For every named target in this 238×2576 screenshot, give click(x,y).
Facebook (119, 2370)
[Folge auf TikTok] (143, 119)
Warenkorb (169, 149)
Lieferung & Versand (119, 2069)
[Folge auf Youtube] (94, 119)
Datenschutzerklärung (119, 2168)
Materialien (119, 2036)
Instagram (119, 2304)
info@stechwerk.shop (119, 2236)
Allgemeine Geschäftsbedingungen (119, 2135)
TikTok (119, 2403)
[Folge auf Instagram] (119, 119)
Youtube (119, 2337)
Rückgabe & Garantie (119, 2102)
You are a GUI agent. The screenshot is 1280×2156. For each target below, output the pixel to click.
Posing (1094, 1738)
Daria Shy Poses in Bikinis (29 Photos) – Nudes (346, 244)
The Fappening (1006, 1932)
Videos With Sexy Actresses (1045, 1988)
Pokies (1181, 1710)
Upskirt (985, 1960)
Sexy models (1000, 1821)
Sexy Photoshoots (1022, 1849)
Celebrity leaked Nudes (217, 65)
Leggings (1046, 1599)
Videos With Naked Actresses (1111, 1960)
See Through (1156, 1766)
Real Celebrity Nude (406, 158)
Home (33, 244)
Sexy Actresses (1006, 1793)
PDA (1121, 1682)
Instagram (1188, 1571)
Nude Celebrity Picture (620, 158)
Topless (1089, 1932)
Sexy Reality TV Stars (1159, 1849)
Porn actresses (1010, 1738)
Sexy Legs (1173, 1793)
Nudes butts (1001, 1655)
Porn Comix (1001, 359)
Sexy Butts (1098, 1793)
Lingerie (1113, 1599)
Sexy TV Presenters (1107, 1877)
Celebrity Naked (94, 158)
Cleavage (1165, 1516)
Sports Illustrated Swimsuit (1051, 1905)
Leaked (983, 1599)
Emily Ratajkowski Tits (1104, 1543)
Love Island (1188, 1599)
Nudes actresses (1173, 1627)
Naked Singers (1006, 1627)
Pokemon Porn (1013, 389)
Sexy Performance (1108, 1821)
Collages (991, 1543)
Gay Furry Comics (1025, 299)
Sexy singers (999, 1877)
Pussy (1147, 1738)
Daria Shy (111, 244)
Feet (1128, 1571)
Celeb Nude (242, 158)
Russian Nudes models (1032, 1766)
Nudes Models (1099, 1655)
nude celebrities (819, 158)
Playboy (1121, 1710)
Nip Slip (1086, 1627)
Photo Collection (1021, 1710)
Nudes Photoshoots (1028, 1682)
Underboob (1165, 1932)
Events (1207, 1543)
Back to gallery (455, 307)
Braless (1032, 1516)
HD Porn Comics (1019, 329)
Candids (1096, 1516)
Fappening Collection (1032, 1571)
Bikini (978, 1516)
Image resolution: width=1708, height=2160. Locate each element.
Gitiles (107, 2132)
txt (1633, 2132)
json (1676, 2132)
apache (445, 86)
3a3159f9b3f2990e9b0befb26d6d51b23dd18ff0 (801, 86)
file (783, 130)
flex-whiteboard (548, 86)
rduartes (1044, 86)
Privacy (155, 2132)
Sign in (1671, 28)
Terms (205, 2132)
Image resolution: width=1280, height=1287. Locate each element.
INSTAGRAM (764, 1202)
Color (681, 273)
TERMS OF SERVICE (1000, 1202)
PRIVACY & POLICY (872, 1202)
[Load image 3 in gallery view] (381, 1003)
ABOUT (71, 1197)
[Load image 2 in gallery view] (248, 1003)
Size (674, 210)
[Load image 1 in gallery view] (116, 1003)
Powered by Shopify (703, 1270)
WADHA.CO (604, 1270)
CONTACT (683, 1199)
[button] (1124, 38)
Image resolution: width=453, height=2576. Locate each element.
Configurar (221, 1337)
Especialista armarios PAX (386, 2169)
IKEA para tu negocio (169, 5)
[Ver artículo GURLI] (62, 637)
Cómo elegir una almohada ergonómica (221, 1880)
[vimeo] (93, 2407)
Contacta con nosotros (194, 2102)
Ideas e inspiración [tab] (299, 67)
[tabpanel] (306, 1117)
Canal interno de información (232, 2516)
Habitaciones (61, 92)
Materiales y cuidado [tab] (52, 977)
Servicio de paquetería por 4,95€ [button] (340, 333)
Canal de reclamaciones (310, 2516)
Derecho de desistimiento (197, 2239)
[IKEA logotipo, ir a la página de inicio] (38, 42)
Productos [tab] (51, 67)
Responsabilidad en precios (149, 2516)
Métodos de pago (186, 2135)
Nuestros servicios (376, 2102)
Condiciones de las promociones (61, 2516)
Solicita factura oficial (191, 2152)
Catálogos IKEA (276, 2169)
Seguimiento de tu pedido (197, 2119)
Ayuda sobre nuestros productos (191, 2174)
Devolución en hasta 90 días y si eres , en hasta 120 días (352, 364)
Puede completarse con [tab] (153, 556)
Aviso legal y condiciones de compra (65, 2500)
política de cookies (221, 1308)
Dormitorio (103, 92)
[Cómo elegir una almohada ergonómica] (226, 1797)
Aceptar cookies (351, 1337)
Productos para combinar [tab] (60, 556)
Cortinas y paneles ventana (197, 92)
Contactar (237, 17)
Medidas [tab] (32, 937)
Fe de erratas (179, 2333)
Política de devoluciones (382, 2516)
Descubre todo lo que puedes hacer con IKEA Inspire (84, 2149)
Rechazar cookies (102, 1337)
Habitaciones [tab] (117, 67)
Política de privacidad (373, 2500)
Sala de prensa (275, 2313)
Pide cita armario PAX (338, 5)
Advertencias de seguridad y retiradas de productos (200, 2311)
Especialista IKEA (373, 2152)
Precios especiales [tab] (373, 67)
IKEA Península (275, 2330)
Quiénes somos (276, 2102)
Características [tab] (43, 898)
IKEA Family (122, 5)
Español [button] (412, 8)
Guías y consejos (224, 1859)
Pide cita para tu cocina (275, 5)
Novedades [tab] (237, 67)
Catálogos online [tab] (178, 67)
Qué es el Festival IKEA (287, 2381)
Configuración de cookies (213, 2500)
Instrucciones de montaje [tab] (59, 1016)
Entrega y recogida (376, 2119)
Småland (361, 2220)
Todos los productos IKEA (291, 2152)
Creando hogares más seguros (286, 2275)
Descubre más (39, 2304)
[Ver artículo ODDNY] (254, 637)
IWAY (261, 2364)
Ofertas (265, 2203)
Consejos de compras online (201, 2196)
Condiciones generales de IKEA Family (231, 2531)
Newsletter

# # # # #

Look through the entries for lines containing the word "Celebrity" and return each one.

Solved exercise:
Celebrity leaked Nudes (217, 65)
Real Celebrity Nude (406, 158)
Nude Celebrity Picture (620, 158)
Celebrity Naked (94, 158)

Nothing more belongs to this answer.